Ambassador Bass: The Turkish training activities in northern Iraq have not been occurring under the coalition. They have been conducted independently, and so they have not had the same level of coordination and information sharing that would have occurred if they had been coalition activities.

Serpil Çevikcan:  Then, I did not get any indications for an operation against Mosul from your remarks. With respect to an operation by the U.S., by the coalition…

Ambassador Bass: I wouldn’t draw that conclusion. The liberation of Mosul and its restoration to control of the legitimate authorities in Iraq continues to be a very important priority and objective for the coalition in supporting the restoration of Iraqi sovereignty.  But, like our operations in Syria, we want to make sure that, when we conduct the operations, when the coalition conducts the operations in Mosul, the result is (a) successful and (b) sustainable over a longer period of time.

Serpil Çevikcan:  We have seen in the newspapers today that major security measures were taken at the U.S. Consulate General in Istanbul.  Is there a threat that was not reflected [in the news], that we don’t know about? Also, I would like to ask this directly: Do you, for instance, feel yourself safe in Ankara, in Turkey?

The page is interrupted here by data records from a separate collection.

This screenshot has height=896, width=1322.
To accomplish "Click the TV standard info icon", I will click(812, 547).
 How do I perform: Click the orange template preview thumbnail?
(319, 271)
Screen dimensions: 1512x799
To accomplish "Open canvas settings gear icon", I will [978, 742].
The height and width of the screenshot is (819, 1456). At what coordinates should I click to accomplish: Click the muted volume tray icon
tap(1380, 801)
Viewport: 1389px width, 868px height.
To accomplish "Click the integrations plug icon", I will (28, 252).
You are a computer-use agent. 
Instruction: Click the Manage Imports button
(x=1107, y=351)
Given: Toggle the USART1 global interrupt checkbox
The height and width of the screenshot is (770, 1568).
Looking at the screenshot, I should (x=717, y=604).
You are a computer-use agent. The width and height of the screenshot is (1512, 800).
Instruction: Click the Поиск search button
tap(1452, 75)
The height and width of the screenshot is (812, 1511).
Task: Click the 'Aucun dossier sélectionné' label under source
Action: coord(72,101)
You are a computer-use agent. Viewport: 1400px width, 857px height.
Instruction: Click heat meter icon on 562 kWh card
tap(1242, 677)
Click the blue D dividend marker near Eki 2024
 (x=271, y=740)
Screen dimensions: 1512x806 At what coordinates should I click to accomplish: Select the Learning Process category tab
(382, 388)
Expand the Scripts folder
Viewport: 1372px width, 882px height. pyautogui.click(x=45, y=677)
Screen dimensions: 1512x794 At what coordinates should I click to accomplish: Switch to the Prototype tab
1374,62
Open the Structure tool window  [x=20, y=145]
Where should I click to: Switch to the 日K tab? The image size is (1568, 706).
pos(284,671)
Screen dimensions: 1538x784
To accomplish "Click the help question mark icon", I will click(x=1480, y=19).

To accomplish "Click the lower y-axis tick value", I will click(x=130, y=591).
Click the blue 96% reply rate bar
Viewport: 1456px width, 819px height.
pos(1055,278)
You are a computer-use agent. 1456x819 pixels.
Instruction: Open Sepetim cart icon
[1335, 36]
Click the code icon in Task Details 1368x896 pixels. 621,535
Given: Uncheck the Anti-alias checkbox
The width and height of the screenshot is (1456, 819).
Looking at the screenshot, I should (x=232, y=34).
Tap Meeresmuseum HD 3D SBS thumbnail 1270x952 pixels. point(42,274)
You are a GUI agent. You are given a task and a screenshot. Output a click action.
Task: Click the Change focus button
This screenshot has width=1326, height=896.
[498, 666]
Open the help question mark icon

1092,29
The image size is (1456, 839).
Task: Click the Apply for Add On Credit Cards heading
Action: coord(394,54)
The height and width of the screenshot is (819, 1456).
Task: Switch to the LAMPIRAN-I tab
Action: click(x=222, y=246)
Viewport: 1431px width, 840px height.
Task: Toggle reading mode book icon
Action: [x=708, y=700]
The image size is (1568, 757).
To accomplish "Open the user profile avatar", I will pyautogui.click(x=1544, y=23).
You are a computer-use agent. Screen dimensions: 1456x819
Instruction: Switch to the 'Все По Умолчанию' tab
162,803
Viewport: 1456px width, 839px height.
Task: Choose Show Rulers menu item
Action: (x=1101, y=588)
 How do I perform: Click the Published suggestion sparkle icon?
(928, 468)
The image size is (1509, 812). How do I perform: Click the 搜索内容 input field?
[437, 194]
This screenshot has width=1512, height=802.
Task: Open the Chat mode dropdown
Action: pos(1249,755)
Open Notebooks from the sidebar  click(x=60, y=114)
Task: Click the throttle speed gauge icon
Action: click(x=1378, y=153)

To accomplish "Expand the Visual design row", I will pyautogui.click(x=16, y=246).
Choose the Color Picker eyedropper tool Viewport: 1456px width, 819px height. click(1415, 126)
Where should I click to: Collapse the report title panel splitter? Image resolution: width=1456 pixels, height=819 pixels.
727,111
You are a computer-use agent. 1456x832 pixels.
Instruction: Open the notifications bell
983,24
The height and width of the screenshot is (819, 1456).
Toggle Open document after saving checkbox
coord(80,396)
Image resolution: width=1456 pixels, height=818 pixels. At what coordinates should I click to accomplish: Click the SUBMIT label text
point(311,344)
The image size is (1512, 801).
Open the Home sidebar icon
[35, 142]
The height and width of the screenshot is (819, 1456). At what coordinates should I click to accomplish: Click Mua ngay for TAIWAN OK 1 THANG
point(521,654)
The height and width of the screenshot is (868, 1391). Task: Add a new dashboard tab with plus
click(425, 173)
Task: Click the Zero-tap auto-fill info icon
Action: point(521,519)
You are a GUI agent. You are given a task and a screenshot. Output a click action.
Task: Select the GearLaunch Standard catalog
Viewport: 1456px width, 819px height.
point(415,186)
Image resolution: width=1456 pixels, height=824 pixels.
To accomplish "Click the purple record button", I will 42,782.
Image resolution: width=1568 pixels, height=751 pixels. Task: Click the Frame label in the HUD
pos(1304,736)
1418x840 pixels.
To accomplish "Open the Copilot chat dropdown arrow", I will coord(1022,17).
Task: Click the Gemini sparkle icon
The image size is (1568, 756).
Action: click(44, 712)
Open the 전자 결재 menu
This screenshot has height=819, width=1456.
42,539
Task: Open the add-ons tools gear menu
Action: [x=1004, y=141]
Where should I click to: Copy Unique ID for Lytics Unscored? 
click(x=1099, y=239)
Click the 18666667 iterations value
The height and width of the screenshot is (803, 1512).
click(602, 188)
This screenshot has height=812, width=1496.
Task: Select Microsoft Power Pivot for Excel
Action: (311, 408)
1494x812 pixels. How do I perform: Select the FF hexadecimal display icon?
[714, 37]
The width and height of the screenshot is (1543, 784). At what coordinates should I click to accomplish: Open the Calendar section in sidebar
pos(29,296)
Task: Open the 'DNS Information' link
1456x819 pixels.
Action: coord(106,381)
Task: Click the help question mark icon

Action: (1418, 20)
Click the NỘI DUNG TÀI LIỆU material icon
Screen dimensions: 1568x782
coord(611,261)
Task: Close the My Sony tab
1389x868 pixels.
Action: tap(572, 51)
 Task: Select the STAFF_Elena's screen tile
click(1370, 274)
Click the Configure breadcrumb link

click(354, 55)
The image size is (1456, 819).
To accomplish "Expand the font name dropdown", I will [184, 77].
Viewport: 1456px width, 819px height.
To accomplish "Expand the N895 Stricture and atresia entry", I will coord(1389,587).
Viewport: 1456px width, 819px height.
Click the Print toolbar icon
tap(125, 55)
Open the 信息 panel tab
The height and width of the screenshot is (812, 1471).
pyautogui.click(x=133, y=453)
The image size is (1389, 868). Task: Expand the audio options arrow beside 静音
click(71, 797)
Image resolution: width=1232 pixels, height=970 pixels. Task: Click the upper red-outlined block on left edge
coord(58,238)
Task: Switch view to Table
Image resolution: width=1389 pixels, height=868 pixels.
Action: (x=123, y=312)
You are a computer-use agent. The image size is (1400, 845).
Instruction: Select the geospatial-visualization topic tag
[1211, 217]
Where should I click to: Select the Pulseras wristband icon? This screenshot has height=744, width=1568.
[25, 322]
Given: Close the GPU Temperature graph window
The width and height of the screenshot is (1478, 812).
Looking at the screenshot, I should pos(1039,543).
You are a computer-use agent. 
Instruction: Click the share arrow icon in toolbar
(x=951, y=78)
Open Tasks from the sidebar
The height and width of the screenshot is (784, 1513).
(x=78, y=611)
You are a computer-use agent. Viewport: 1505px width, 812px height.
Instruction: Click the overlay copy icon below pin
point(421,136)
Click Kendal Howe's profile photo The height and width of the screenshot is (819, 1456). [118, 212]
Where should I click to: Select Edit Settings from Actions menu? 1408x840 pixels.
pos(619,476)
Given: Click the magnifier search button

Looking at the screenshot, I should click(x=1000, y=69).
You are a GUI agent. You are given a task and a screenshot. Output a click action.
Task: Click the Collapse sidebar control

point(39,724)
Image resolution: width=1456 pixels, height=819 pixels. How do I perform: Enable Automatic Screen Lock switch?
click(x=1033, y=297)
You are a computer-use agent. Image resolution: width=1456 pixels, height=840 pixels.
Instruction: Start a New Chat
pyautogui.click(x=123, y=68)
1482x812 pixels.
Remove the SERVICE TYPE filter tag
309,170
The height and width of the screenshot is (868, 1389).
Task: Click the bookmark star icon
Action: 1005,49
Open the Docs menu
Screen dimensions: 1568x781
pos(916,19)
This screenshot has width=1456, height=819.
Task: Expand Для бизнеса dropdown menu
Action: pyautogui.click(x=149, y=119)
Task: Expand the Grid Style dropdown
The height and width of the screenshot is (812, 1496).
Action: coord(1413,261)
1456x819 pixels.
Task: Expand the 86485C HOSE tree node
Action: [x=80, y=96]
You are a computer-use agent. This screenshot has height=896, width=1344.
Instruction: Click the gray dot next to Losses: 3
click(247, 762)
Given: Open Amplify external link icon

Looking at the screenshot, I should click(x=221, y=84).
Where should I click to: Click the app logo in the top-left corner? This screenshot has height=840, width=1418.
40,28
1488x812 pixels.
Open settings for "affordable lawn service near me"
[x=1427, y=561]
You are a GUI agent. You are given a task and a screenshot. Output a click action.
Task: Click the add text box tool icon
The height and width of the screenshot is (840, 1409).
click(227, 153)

Ambassador Bass: The measures that we took over the last couple of days and the close work with Turkish law enforcement to provide appropriate additional security at the Consulate reflected concerns about some specific threats out of what continues to be a very persistent threat against the U.S. and U.S. personnel and facilities all across this region and Europe. But, even while we were taking those measures yesterday, I was in Istanbul at a conference organized by the Government of Turkey and the UN to address the really important challenge of reducing violence against women and girls, and also doing some meetings with the business community.   And I think these two things show our approach. We are going to take measures that we need to keep our people safe, but we are determined to continue to be present in Turkish society, engaging Turkish businesses, Turkish universities, the Turkish government, the Turkish people every day.

Serpil Çevikcan: This would be my last question. There are serious ongoing clashes in the southeast. Diyarbakir Bar Association head Tahir Elci was murdered. Clashes continue on every street and it seems the solution process will not come down from the shelf for a long time. Could you share your comments?

Ambassador Bass: I think Mr. Elçi’s death is a great loss for everyone in Turkey who is committed to finding a peaceful, constructive solution to the issues that have been beneath and stimulated this conflict for 35 years. And in the same way, the resumption of conflict in Turkey does not serve the interests of anyone interested in seeing a peaceful resolution of these deeper issues. To the extent that conflict every day is being driven by parts of the PKK declaring certain sectors of cities as autonomous, that is a big problem and a real concern. So, we believe strongly that it is important to find a way as quickly as possible to end the current fighting and to begin the process of talking about the issues that have driven the conflict again. That means, first and foremost, we need the PKK to stop fighting; we need a ceasefire so no one is fighting, no one is shooting; and then we need a return to a process where people are talking instead of shooting. And we are going to continue working with everyone who is interested in achieving that result.

Serpil Çevikcan: Thank you very much.

Ambassador Bass: Thank you very much.